SLAWI, smpantura – Pemerintah Kabupaten Tegal bersama Bagian Hukum Pidana Universitas Diponegoro (Undip) menggelar kegiatan Sosialisasi Antikorupsi melalui Pemahaman KUHP Baru di Pendopo Amangkurat, Rabu (29/4/2026).
Kegiatan ini menjadi langkah strategis dalam menyambut diberlakukannya Undang-Undang Nomor 1 Tahun 2023 tentang Kitab Undang-Undang Hukum Pidana (KUHP) pada tahun 2026, sekaligus untuk menyamakan persepsi antara aparatur pemerintah daerah dan aparat penegak hukum.
Bupati Tegal Ischak Maulana Rohman menegaskan bahwa pencegahan korupsi merupakan komitmen bersama yang harus terus diperkuat.
Ia menyebut, Pemerintah Kabupaten Tegal bertekad mewujudkan tata kelola pemerintahan yang transparan, akuntabel, dan berintegritas.
“Upaya ini tidak hanya dilakukan melalui penegakan hukum, tetapi juga melalui penguatan sistem, peningkatan pengawasan, serta pembenahan budaya kerja aparatur,” ujar Bupati.
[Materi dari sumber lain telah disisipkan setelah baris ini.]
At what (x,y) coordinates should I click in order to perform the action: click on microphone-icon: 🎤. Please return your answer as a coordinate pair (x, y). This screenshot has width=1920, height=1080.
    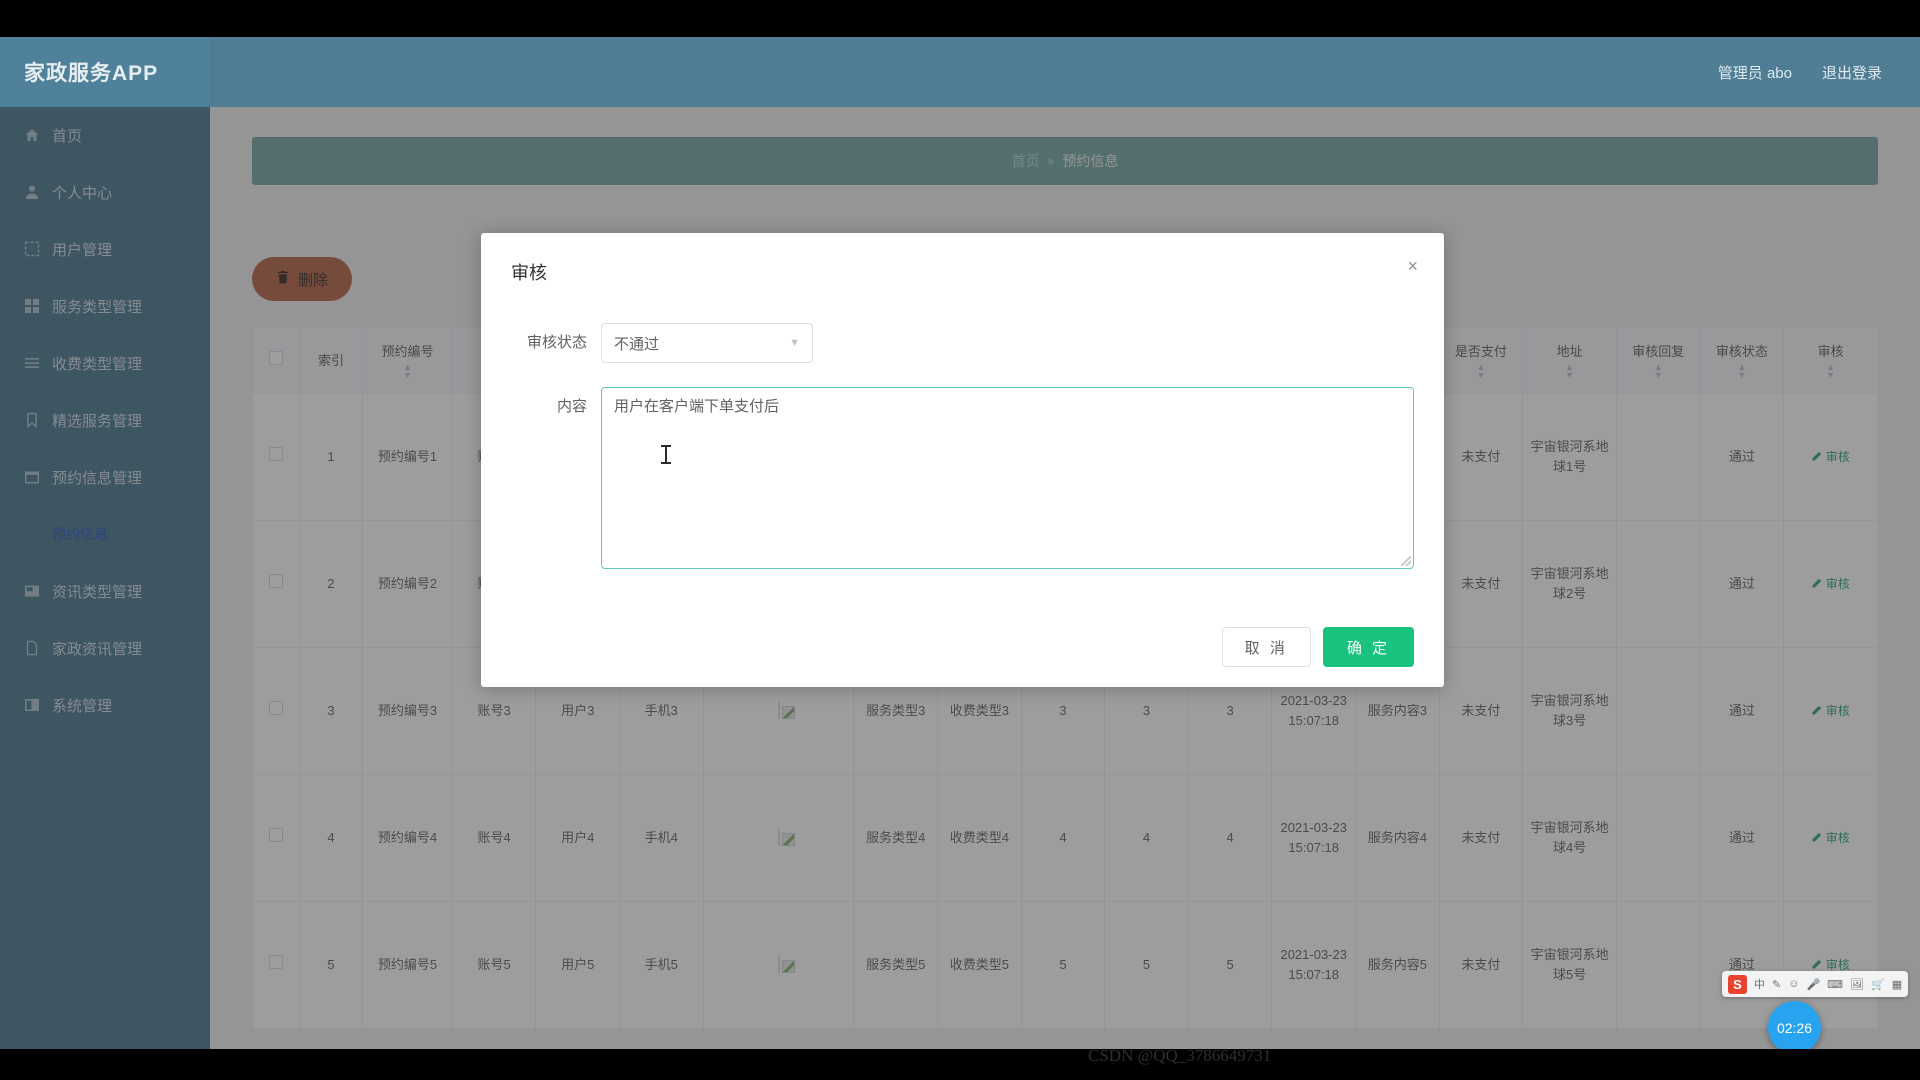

Menurutnya, pemahaman hukum yang utuh menjadi kunci agar aparatur tidak keliru dalam menjalankan tugas. Ia menekankan bahwa tidak semua kesalahan dalam pengelolaan keuangan negara serta-merta merupakan tindak pidana korupsi.
“Yang menjadi pembeda utama adalah ada atau tidaknya niat untuk memperkaya diri sendiri atau orang lain. Jika kesalahan terjadi karena kelalaian administratif tanpa niat jahat, maka penyelesaiannya mengedepankan pembinaan dan pengawasan. Namun jika terdapat penyalahgunaan kewenangan untuk keuntungan pribadi, maka hal tersebut masuk ranah pidana,” jelasnya.
Bupati juga mengajak seluruh aparatur untuk terus memperkuat integritas dan kesadaran hukum dalam setiap pelaksanaan tugas.